Claire 8:02 am, 4-May-2013

Well I'm a little half and half on this one but I certainly think DJ's comments are disgraceful! I'm a waitress and I'm also very educated with 3 years of college and 3 years at university. I've worked in some pretty good roles since leaving uni too but I was freelance and the economy has collapsed so right now I'm grateful for any job I can get which happened to be waitressing. I like my job but you do come across all of these customers as have been pointed out and on a long stressful day when you want to get home and customers are being so arsy it can be so hard to keep that smile on our face. But we have to, all the time regardless of what is actually appending in our lives. Customers look and talk to us like we're shit on their shoe most of the time which again makes it hard to keep smiling. I don't mind about allergies and things, I find it understandable but the people you point out do exist and really don't help the job. We also don't really have ops where I work either (it's not a big thing in where I am and certainly not where I work, so is very rare to get tips and they go into a pot which I assume gets shared at the end of the year. I doubt we'll get anything (I know in some places around here any tips go to the company, not to the waitresses too!)

Suburban Bushwacker 10:03 am, 12-May-2013

Brilliant! The only thing you missed out was the 'Miserable Fucking Women' always told us "I work in the business, she works in the business' as though that was some kind of justification for their behaviour. Still, judging by the excellent standard of your writing you'll not have to put up with them for much longer.

neverendingapathy 3:38 am, 24-Sep-2013

1. If you are not a veteran server, you will not appreciate the value of the relief humor found above.
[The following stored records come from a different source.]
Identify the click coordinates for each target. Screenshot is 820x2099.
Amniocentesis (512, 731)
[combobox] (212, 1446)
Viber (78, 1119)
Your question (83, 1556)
It is not a matter of attitude or class. These are point of views shared by a specific sector of the working class. Whether or not you were a server for unspecified amount of time will not dictate how you react to this article if you had not shared the similar experiences. Aside from that, I, along with several friends do suffer from wheat allergies. However, for the sake of the article, I actually find it rather funny because most people with allergies realize that eating out is fairly risky. Those who expect some type of silver platter of specialized food in a non-specialized eatery are therefore not very bright. It is an article meant to share the social dynamic and humor of this type of work, retail, hospitality etc. If you other participants of the commentary would actually try to recognize and article for its face value, then you might actually enjoy it and understand the concept. Signed, Another veteran of the Service Industry, also a scholar and renowned artist who attended an internationally acclaimed design school (implies that subservient does not equal sub par intelligence, goonies!) "I said good day sir!"
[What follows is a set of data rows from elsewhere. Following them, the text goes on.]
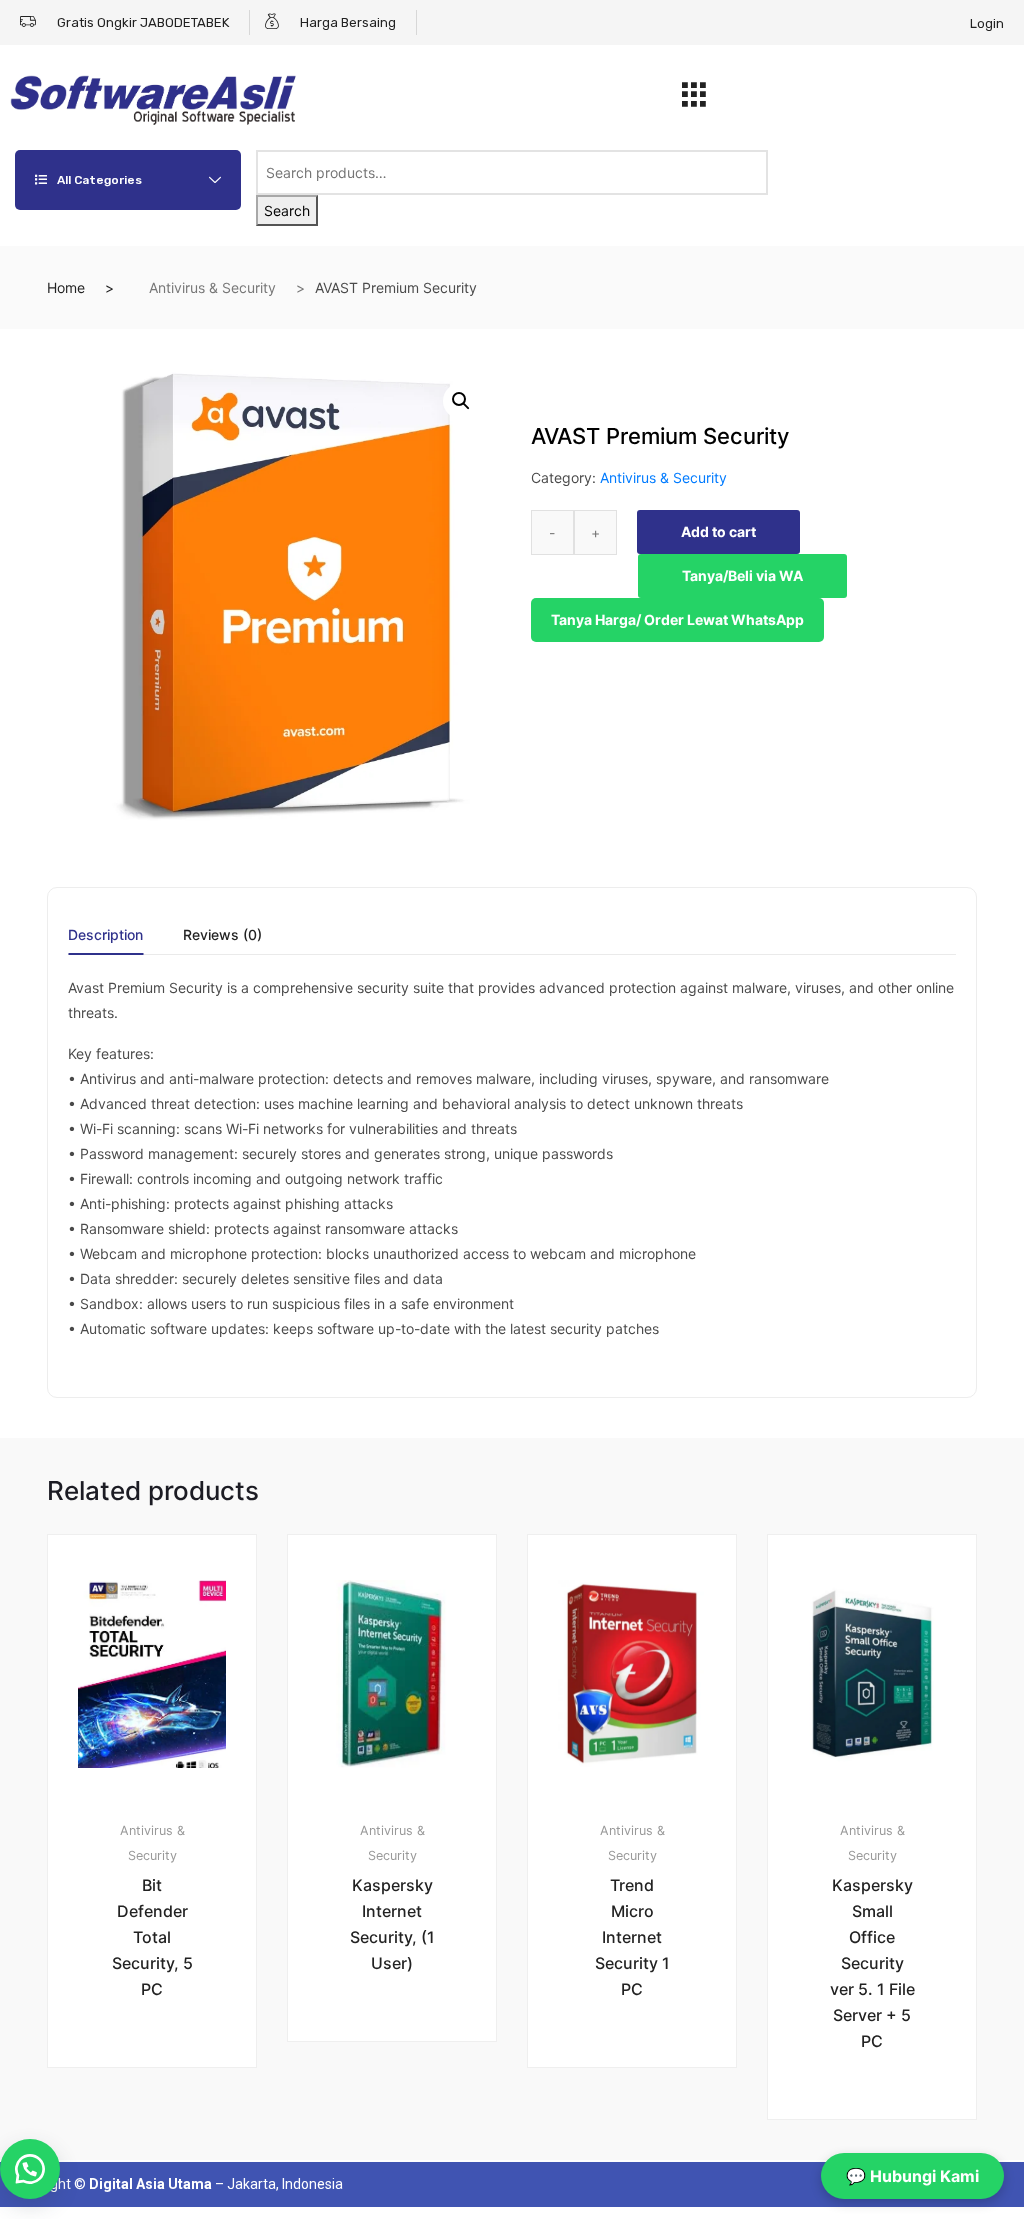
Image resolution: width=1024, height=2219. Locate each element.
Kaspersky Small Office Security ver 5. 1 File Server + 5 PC (872, 1963)
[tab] (105, 941)
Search (287, 210)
Cierria 6:50 pm, 21-Nov-2013

Do you hear yourself. If you are this rude on the inside, you do not need to be a waitress.

dani 3:10 am, 27-Nov-2013

everyone needs to relax. first of all - I'm pretty sure the article is meant to be funny. and it is! i'm a veteran server myself and know all these types. of course this doesn't mean I think people with allergies should be shut-ins or that I'm allowed to be a bitch. sometimes servers are customers who may be the mother, the miserable women, the perv. it's just meant to blow off steam and be funny - and cursing people out and assuming they're an asshole is not necessary. it just makes you look like you don't understand sarcasm, exaggeration or humor.

Mike Whitehead 3:57 pm, 29-Apr-2014

Great writing Amber - love it. I feel your pain. I used to work part-time at McDonalds in my youth. Friday and Saturday night food fights between all the pissheads, people queuing up on Saturday afternoons when we were rammed but waiting until they got to the till before debating what they want to fucking eat. But my favourite was always the wonderful patrons who wanted a Big Mac " wi' none of that shit on it". To my knowledge, during my employment, we never placed shit upon any food items we served but for these lovely people I would have made an exception.

Colin 7:24 pm, 1-May-2014

Christ, you sound like an awful person

Diana Carvalho 6:50 pm, 12-May-2014

I got say i love the way you thinkk and you couldn't be more right!